A Ordem dos Advogados do Brasil (OAB) encaminhou ao presidente do Senado, Rodrigo Pacheco (DEM-MG), parecer em que aponta inconstitucionalidades na MP 1.068/2021 por violação das liberdades de expressão e informação, e das garantias da livre iniciativa e livre concorrência, além do favorecimento à disseminação de desinformação e de discursos que atentem contra a ordem democrática. O texto assinado pelo chefe do Executivo altera o Marco Civil da Internet.

O relatório é assinado por Felipe de Santa Cruz, presidente do Conselho Federal da OAB, por Marcus Vinicius Furtado Coêlho, presidente da Comissão Nacional de Estudos Constitucionais, e por Estela Aranha, presidente da Comissão de Proteção de Dados e Privacidade da OAB-RJ. Foi entregue ao Senado na tarde desta quarta-feira (8).

"A Medida Provisória, à toda evidência, visa proibir as plataformas de atuarem espontaneamente no combate à desinformação, à disseminação de informações inverídicas relacionadas a questões de saúde pública e também a discursos tendentes a fragilizar a ordem democrática e integridade do processo eleitoral brasileiro, haja vista que condutas e conteúdos dessa natureza não se encontram nas hipóteses de “justa causa” para a atuação das plataformas sem intervenção judicial", afirma a OAB.

Editado às vésperas de atos golpistas de 7 de setembro, o texto veda “aos provedores de redes sociais a adoção de critérios de moderação ou limitação do alcance da divulgação de conteúdo que impliquem censura de ordem política, ideológica, científica, artística ou religiosa”. Na prática, a medida dificulta o combate aos boatos, informações distorcidas e mentiras disseminadas com objetivos políticos.

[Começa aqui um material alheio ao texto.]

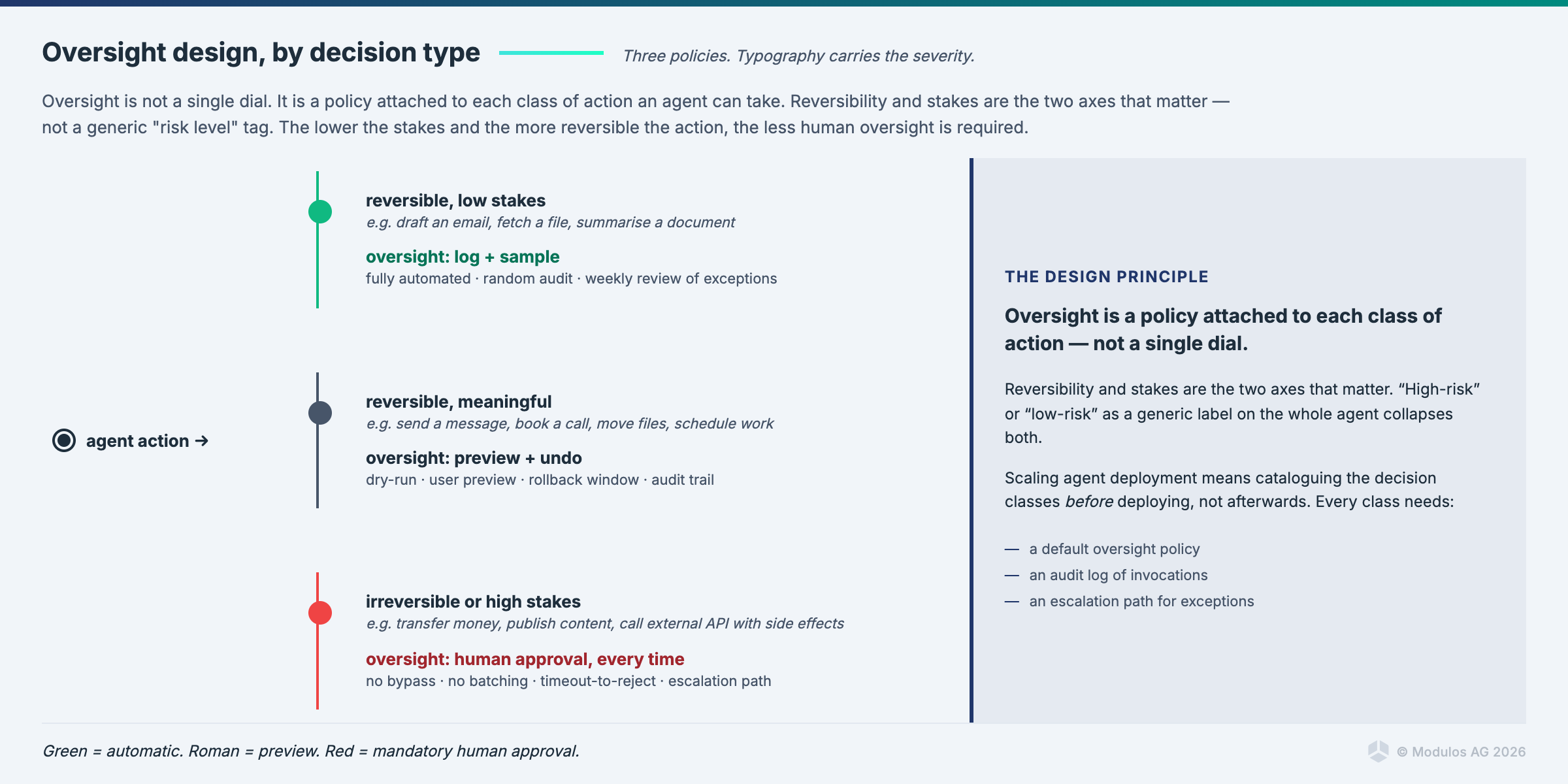1568x784 pixels.
Task: Select 'oversight: log + sample' green heading
Action: pyautogui.click(x=462, y=257)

Um dos dispositivos da MP 1.068/2021 prevê que “em observância à liberdade de expressão, comunicação e manifestação de pensamento, a exclusão, o cancelamento ou a suspensão, total ou parcial, dos serviços e das funcionalidades da conta ou do perfil de usuário de redes sociais somente poderá ser realizado com justa causa e motivação”.

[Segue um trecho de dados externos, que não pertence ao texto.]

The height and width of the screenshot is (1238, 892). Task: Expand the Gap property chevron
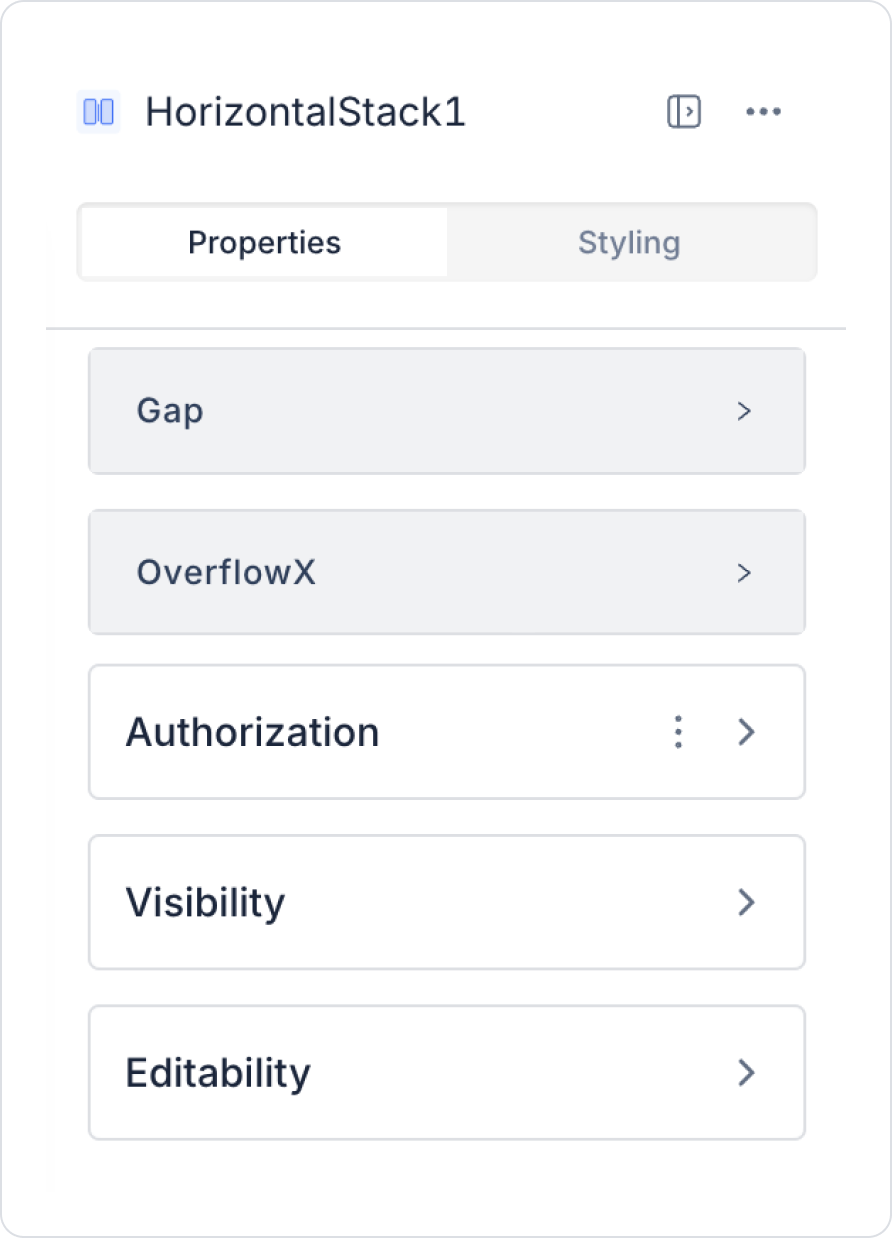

Entre pontos que representariam “justa causa”, a MP prevê inadimplemento do usuário, contas criadas com o propósito de assumir ou simular identidade de terceiros para enganar o público e cumprimento de decisão judicial.

Presidente da CPMI das Fake News, o senador Angelo Coronel (PSD-BA) enviou ofício a Pacheco, pedindo a devolução da MP. Segundo ele, o tema, “amplamente controverso”, exige mais debate no Congresso Nacional. Por isso, “não poderia jamais ser objeto de medida provisória”.

O senador Otto Alencar (PSD-BA), membro da CPI da Covid, se posicionou em defesa de devolução imediata ou rejeição pelo voto com “máxima urgência”. Dessa maneira, argumentou, “o Congresso preserva sua altivez e autonomia”. Ele afirmou considerar “abominável (que) o único projeto do governo Bolsonaro (seja) estimular o ódio no Brasil”. Para a senadora Zenaide Maia (Pros-RN), a MP “só beneficia as redes de ódio e os produtores de fake news”.

No último dia 8, a ministra Rosa Weber foi definida como relatora de sete ações que pedem a suspensão dos efeitos da Medida Provisória 1.068/2021. A magistrada não foi sorteada, mas designada, por já ser relatora de uma ação sobre a possibilidade ou não de decisões judiciais autorizarem o bloqueio de serviços de aplicativos de mensagens.

Seis ações foram protocoladas por partidos: PT, PSB, PSDB, Novo, PDT e Solidariedade. O senador Alessandro Vieira (Cidadania-SE) impetrou um mandado de segurança individualmente.

Pacheco deve devolver MP

Rodrigo Pacheco informou que devolverá a Medida Provisória. Interlocutores do presidente do Senado sinalizaram que ele já tinha um parecer jurídico da assessoria do Senado Federal para mandar de volta o texto de Bolsonaro, que entrou em vigor imediatamente, mas que precisa ser aprovado pelo Congresso em 120 dias para se tornar lei. Quando esse tempo é atingido sem que haja uma deliberação sobre uma MP, ela perde a validade.

Com a devolução, a Medida Provisória perde efeito e as previsões legais do Marco Civil voltam a vigorar. Os argumentos que serão transmitidos por Pacheco a Bolsonaro quando o documento retornar ao presidente é de que não há urgência, tampouco relevância, para que uma decisão desse tipo seja tomada pelo Executivo, uma vez que o tema vem sendo discutido no parlamente, dentro dos trâmites normais exigidos nos casos de Projetos de Lei.